The Rebels of Gold (Loom Saga #3)

Every time was the same. Every time, she’d arrived to take flowers, bring resources. Every time, she’d ended up fighting alongside Xin men and women against Rok. Every time, she was met with the same apprehension from his people that Arianna would claim didn’t weigh on her until the day she died and yet, there was something to it. Some kind of jealousy that came over her like a shadow when those same people praised Cvareh for his actions as their Ryu.

The more others learned of her, the more she withdrew. Her demeanor had even begun to earn praise from Cain, so much that the man had stopped pestering Cvareh at every turn about his fondness for Arianna.

He never thought he’d actually miss Cain’s nagging. But at least when his friend complained, it meant things were as they had always been. His silence underscored the distance he felt growing between them.

Cvareh lay at Arianna’s side, tracing the outlines of her ashen skin with a long finger. He graced over the scars of her body—the gash where her chest had been cracked open to allow room for his lungs, the ring on her wrists where the hands Finnyr had once carried met her natural flesh, the horizontal slit where her stomach had been scooped out. On and on, her body was pockmarked and flawed. But every curve, every gnarled scar, was hers. Her hands belonged to none but her. Even the lungs, still heaving from their lovemaking, he no longer saw as his own.

“Ari . . .” He leaned in to press his nose against her cheek, nuzzling it.

“I should go.”

“You’ve barely caught your breath.” He watched her get up, locating her underthings first. Cvareh was proud to say that this time he had not shredded them in his zeal.

“We can’t afford time for things like this.”

“I object,” he said with a chuckle. “We’ve afforded time, every time.”

“And we shouldn’t.” Arianna buttoned up the fly of her trousers—all seven needless, frustrating, delicate buttons.

“Why?” He watched as she shrugged on her shirt next, back still to him, as her form in all its beauty began to be shrouded from him once more. Arianna located her vest and was buttoning it before he pressed again, realizing she had no intention of answering him. “Why shouldn’t we?”

“You’re the Xin’Oji.”

“Since when have you cared for Dragon titles?” He stood with a soft chuckle and gripped her shoulders, half-turning her to face him. Arianna’s eyes were full of all the life and fire he loved in her, even when it was directed toward him. “You are right, I am the Xin’Oji. But that merely means no one will object to me—to us.”

“When you kill Yveun . . .”

He appreciated her certainty. “When I kill Yveun, what?” he repeated. It wasn’t like her to leave a thought hanging.

“What then?”

“Then I will be Dono.” Cvareh searched her face, surprised to find pain there. “I promise you, Arianna, I will be a Dono for Nova.
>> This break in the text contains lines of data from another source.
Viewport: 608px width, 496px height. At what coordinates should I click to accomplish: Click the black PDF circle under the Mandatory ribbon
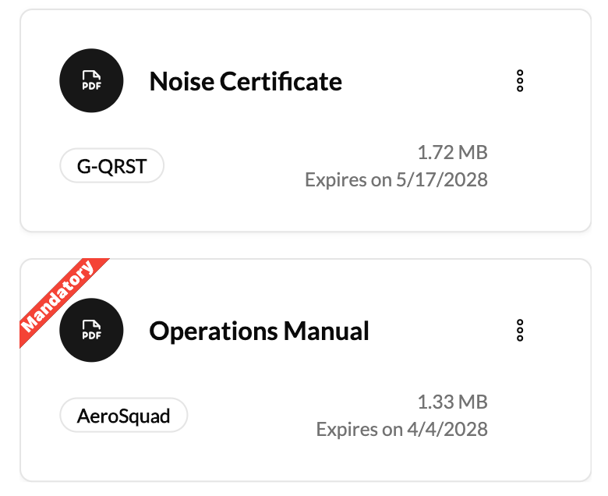[92, 331]
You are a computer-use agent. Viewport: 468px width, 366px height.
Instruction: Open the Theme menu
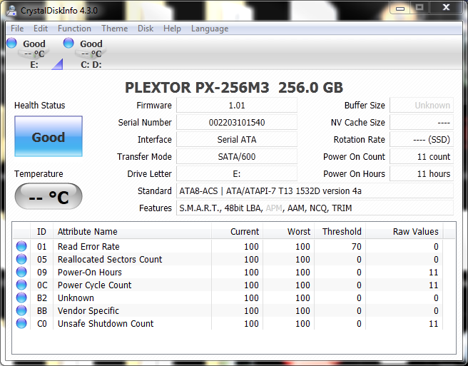click(114, 29)
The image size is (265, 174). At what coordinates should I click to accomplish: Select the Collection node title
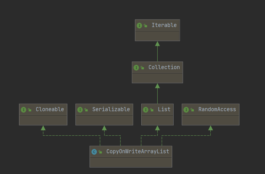pos(164,67)
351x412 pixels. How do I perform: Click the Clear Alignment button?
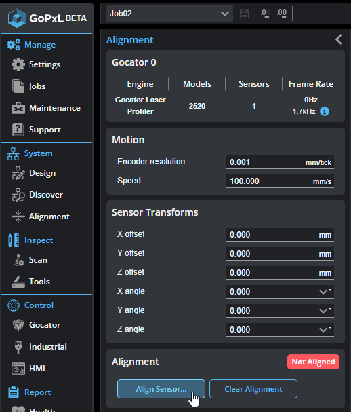click(x=253, y=389)
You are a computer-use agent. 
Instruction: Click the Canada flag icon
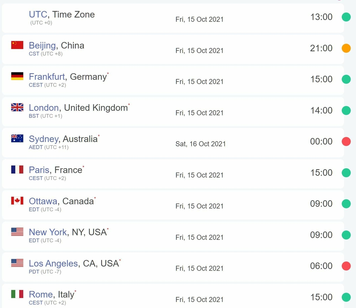[x=17, y=201]
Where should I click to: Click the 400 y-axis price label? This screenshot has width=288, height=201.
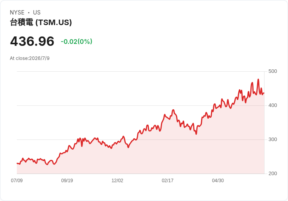[x=273, y=105]
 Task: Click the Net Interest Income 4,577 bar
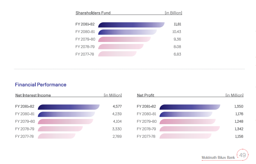point(68,107)
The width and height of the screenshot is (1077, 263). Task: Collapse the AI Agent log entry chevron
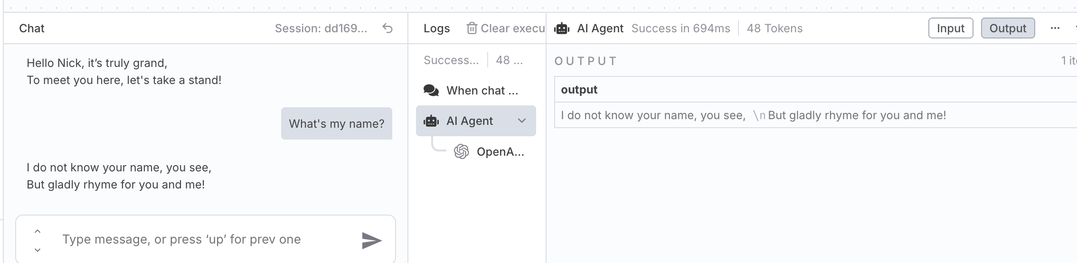coord(522,121)
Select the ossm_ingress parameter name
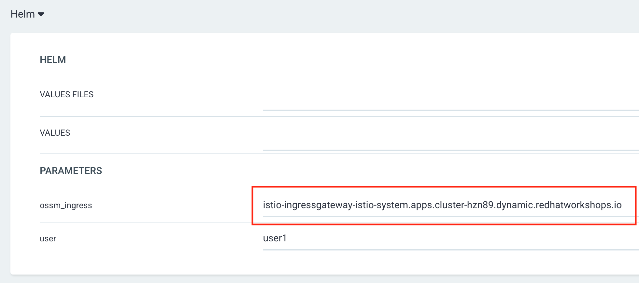Image resolution: width=639 pixels, height=283 pixels. coord(66,206)
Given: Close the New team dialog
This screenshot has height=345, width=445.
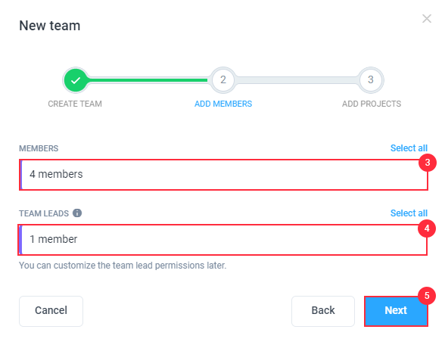Looking at the screenshot, I should [x=427, y=19].
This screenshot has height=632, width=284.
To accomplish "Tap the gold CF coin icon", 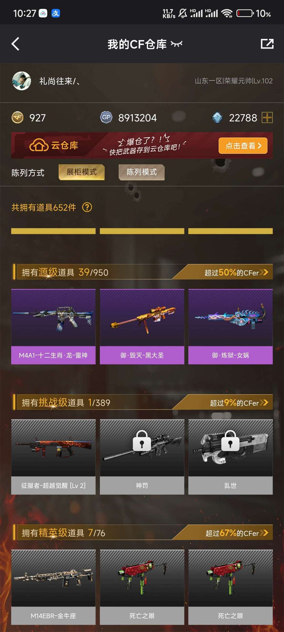I will [x=18, y=118].
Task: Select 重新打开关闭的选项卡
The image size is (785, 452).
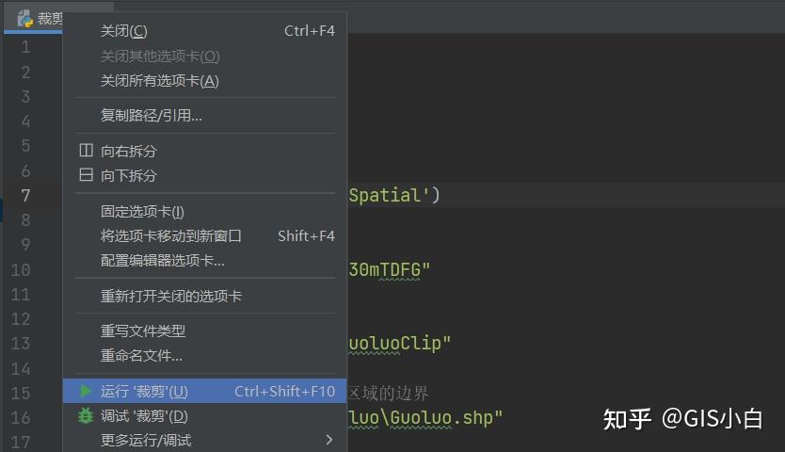Action: [171, 296]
Loom will have their sovereignty.”

“I have no doubt.” She pulled away from him and snatched up her white coat. Arianna tugged it on with renewed purpose and went right for the door.

“Ari—.”

“I have to get back to Loom,” she interrupted him curtly, not even bothering to look back. “More Perfect Chimera are ready to sent, and guns will soon be ready to ship with them. I need to help train Ravens to run gliders.”

Cvareh stared dumbly as she left him to wonder what, exactly, he had said wrong.

Certainly, he could’ve chased after her, but he didn’t. He could’ve whispered to her in the days that followed, but he didn’t do that either. The words that needed to be said, words he was still discovering, needed to be said to her face. And those he wanted to hear, he likewise wanted to see emerge from her mouth.

So, when she whispered a week later that Perfect Chimera were on their way, Cvareh vowed to be ready. He prepared his heart, only to have it sink when he discovered not Arianna making the delivery, but Helen in her stead.





Florence


The Rivets’ Guild hall was everything Florence expected after her brief time in Ter.3.2. The clockwork structure of patchwork metal—some dulled with time, greening with age, and other parts fresh like new skin grafts over old wounds—fit with what she’d come to learn was the Rivet sensibility. Steam hissed and gears churned in perpetual motion within the walls.

She was put up in very sensible chambers close to Willard. Florence could tell they were designed especially for guests, as they had different accommodations than usual. Even in comfort, there was something purposeful and methodological about the way the Rivets approached their existence. The whole place echoed of Arianna in the most nostalgic of ways.

Florence had been sequestered from the first moment she’d arrived. Willard and Ethel had greeted her at the platform and talks began almost immediately. How would they allocate their increasing numbers of trained Perfect Chimera? Would they outfit them with Florence’s weapon, or would they save the weapon for regular Chimera in effort to double their effective fighting force? Would they be willing to supply the weapon directly to the Dragons? On and on the questions went.

They looked to Florence for answers that she wasn’t sure she had. She was the Vicar Revolver, and hadn’t ever set foot in the Revolvers’ Guild hall—at least, hadn’t set foot when she wasn’t sneaking. She didn’t know the first thing about how to properly train Alchemists to think like fighters. So she made it up as she went, and hoped it all worked out.

Yes, she was exhausted from trying to live up to others’ expectations. She was tired of the world looking to her for answers she didn’t even know if she had. But Florence knew she wouldn’t sleep tonight.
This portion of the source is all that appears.